_Prompt_.
The whole set of entries is to be restated word for word.
##########
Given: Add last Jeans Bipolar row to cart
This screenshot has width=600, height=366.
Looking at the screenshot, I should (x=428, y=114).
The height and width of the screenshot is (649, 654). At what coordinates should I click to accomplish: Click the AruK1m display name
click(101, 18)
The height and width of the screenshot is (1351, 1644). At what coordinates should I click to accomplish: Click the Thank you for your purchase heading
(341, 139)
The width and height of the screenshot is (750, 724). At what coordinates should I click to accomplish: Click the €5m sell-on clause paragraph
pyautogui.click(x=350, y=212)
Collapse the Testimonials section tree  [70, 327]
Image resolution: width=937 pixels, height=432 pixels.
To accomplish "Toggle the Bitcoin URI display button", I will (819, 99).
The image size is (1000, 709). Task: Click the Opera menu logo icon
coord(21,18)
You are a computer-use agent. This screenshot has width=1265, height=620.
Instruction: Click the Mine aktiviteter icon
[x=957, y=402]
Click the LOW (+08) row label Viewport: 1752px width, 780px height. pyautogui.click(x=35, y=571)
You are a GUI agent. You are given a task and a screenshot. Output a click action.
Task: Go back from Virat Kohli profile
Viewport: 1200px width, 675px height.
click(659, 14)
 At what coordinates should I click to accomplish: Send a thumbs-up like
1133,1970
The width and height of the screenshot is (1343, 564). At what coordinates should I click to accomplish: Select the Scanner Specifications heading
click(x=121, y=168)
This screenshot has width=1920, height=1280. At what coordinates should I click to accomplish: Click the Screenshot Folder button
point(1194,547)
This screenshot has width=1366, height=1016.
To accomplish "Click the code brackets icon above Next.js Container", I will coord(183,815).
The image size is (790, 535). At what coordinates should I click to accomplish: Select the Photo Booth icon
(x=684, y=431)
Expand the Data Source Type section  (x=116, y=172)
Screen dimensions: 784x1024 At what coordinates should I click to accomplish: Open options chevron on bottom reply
##########
_Reply_.
Given: Add last Jeans Bipolar row to cart
This screenshot has width=600, height=366.
Looking at the screenshot, I should (x=428, y=114).
The height and width of the screenshot is (649, 654). At what coordinates should I click to accomplish: Click the AruK1m display name
click(101, 18)
The height and width of the screenshot is (1351, 1644). At what coordinates should I click to accomplish: Click the Thank you for your purchase heading
(341, 139)
The width and height of the screenshot is (750, 724). At what coordinates should I click to accomplish: Click the €5m sell-on clause paragraph
pyautogui.click(x=350, y=212)
Collapse the Testimonials section tree  [70, 327]
Image resolution: width=937 pixels, height=432 pixels.
To accomplish "Toggle the Bitcoin URI display button", I will (819, 99).
The image size is (1000, 709). Task: Click the Opera menu logo icon
coord(21,18)
You are a computer-use agent. This screenshot has width=1265, height=620.
Instruction: Click the Mine aktiviteter icon
[x=957, y=402]
Click the LOW (+08) row label Viewport: 1752px width, 780px height. pyautogui.click(x=35, y=571)
You are a GUI agent. You are given a task and a screenshot. Output a click action.
Task: Go back from Virat Kohli profile
Viewport: 1200px width, 675px height.
click(659, 14)
 At what coordinates should I click to accomplish: Send a thumbs-up like
1133,1970
The width and height of the screenshot is (1343, 564). At what coordinates should I click to accomplish: Select the Scanner Specifications heading
click(x=121, y=168)
This screenshot has width=1920, height=1280. At what coordinates should I click to accomplish: Click the Screenshot Folder button
point(1194,547)
This screenshot has width=1366, height=1016.
To accomplish "Click the code brackets icon above Next.js Container", I will coord(183,815).
The image size is (790, 535). At what coordinates should I click to accomplish: Select the Photo Booth icon
(x=684, y=431)
Expand the Data Source Type section  (x=116, y=172)
Screen dimensions: 784x1024 At what coordinates should I click to accomplish: Open options chevron on bottom reply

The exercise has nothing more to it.